╭─ Data section

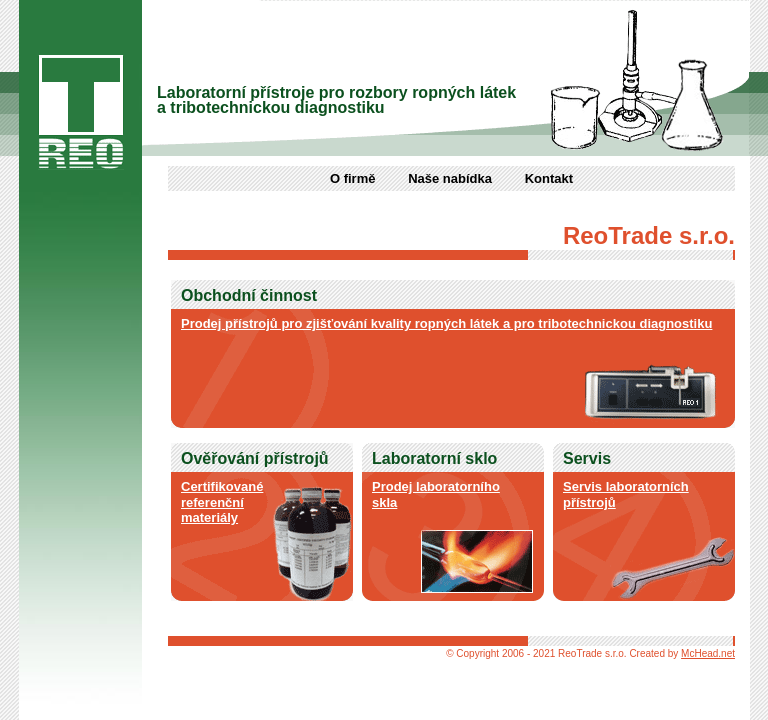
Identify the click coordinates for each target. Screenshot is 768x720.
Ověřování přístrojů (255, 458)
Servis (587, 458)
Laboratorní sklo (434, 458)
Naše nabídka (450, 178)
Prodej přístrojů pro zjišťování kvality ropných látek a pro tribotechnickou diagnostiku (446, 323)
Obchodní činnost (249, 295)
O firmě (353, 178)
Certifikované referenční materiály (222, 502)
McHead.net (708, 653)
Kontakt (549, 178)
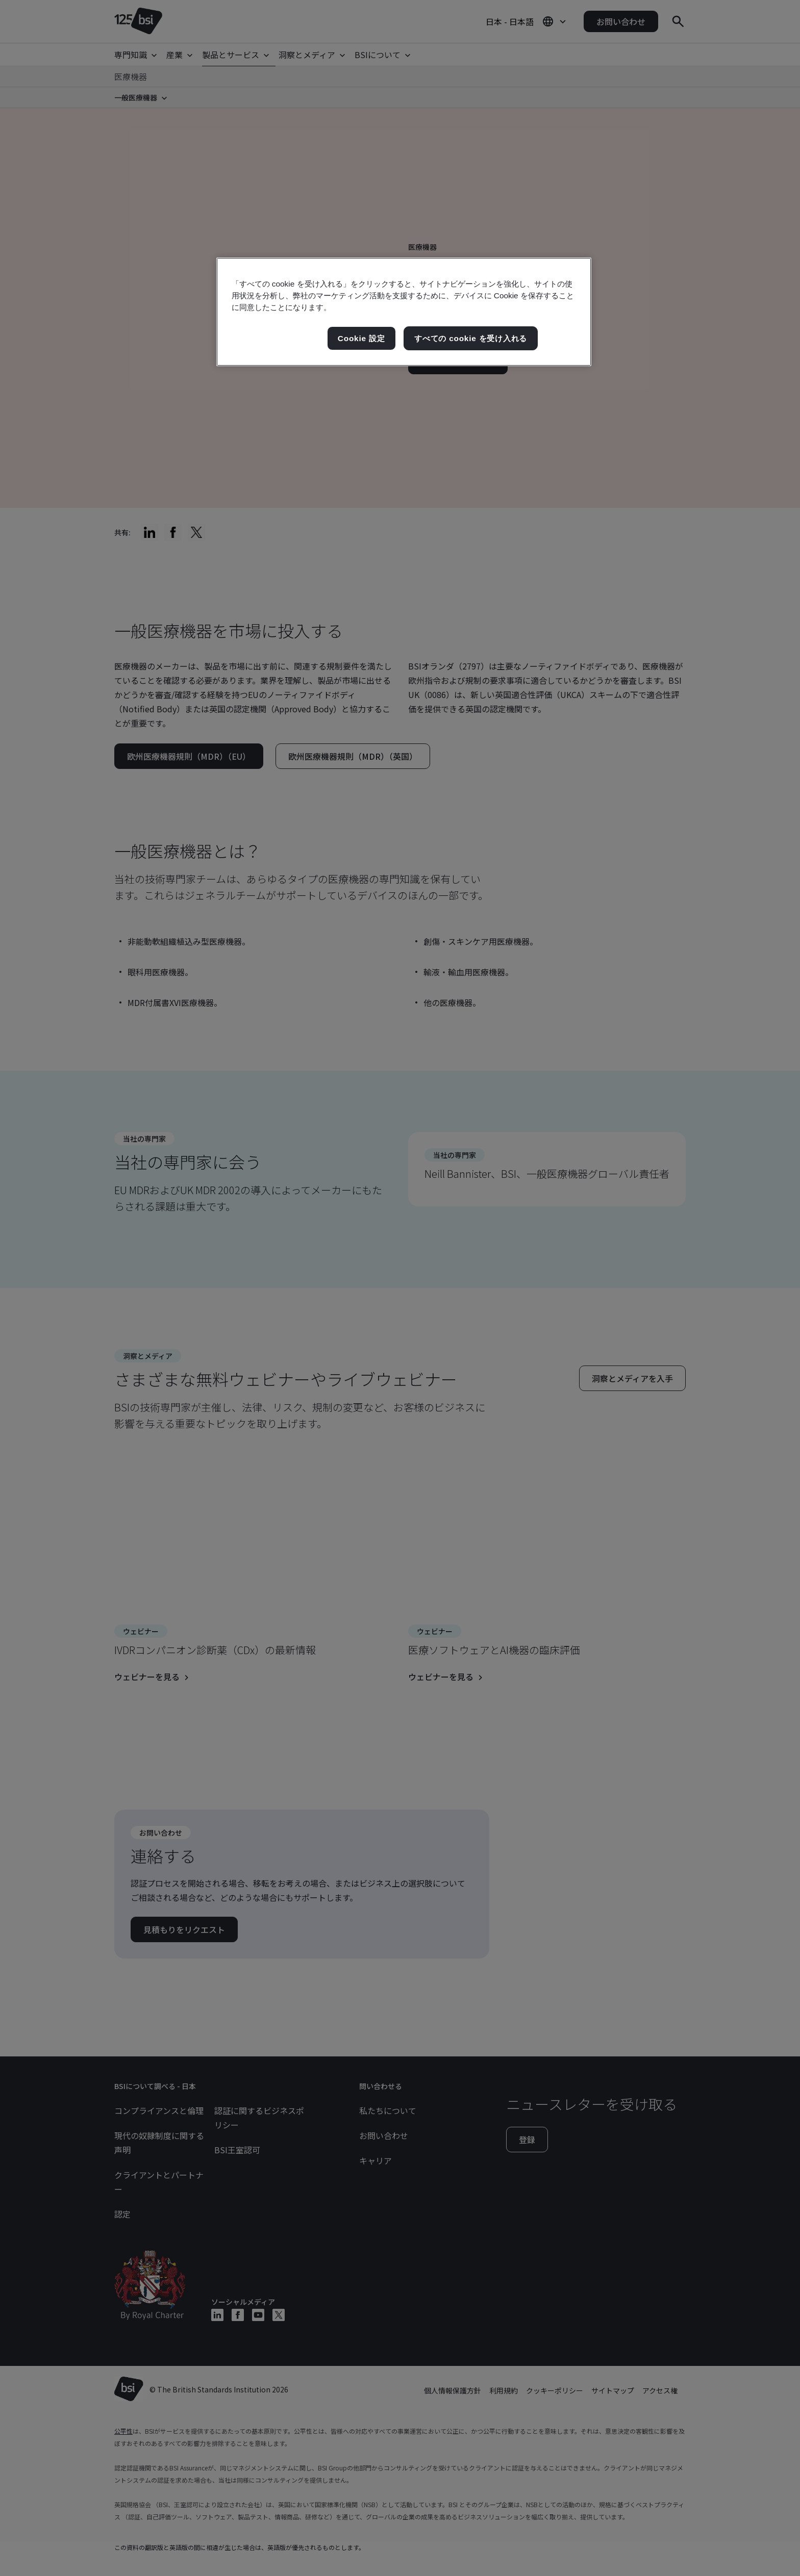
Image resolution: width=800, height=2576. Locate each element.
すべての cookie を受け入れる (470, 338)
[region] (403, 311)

╰─
╭─ Data section

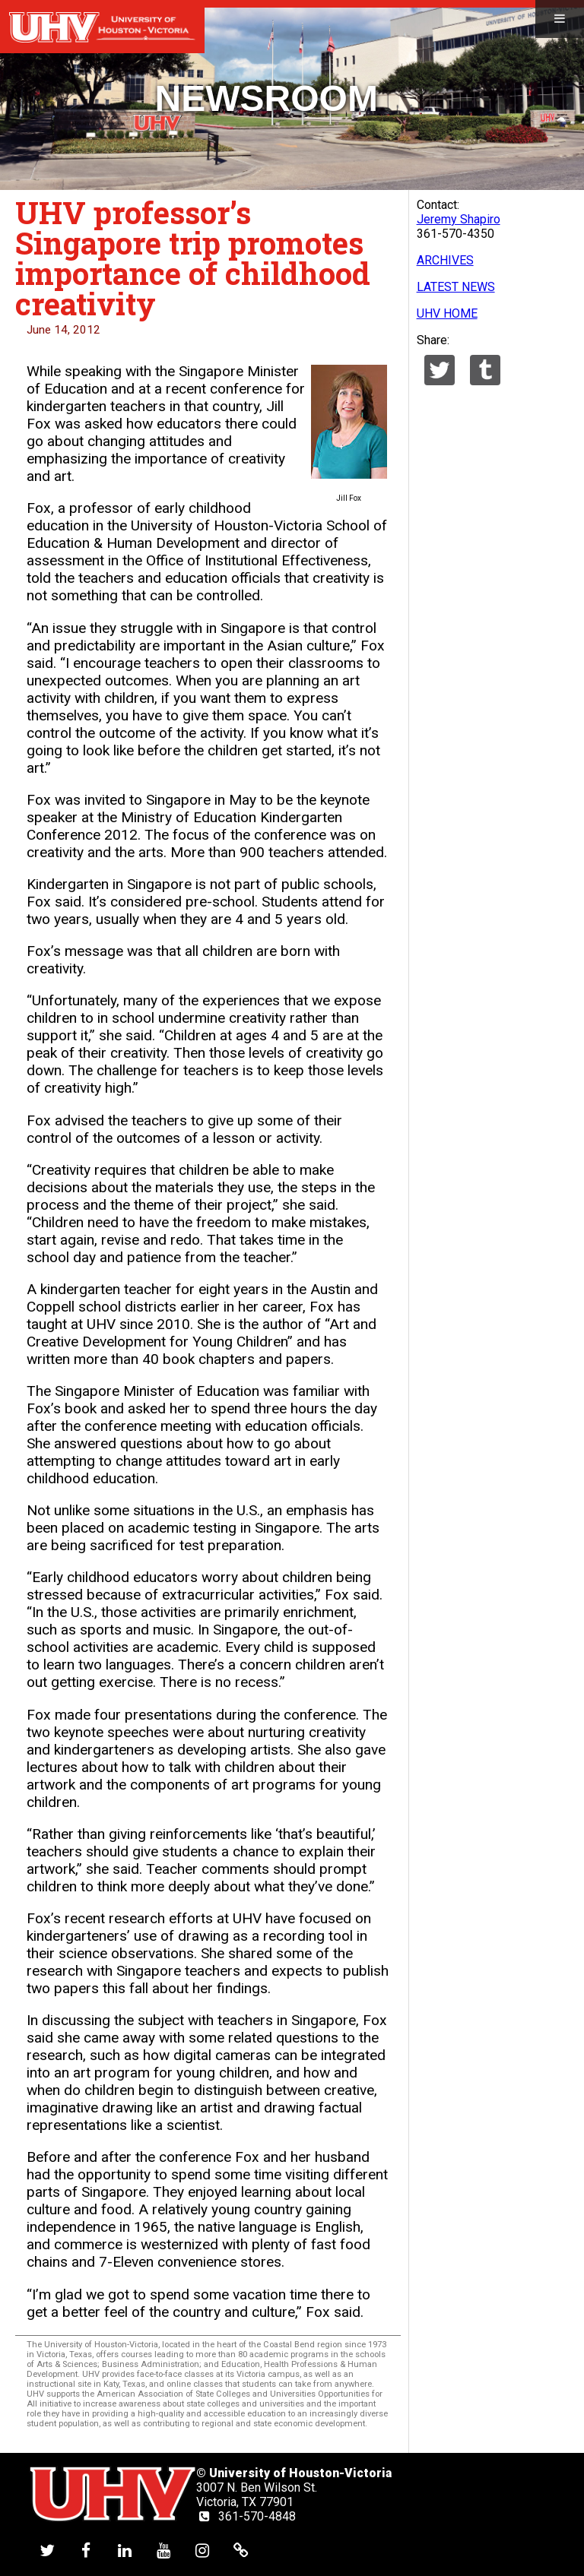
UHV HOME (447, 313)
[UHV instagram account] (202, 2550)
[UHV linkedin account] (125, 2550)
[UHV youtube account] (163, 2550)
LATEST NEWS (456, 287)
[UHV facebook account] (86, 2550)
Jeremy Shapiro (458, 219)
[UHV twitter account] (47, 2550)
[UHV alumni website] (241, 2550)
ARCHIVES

╰─

:: Aim of the task ::
Reproduce without changes the part of the entries above that opens with the line containing "Obchodní činnost (249, 295)" and closes with the line containing "すべての cookie を受け入れる (470, 338)", both lines included. Leave the pictures out of your answer.

:: Exercise solution ::
Obchodní činnost (249, 295)
O firmě (353, 178)
Certifikované referenční materiály (222, 502)
McHead.net (708, 653)
Kontakt (549, 178)
Image resolution: width=800, height=2576. Locate each element.
すべての cookie を受け入れる (470, 338)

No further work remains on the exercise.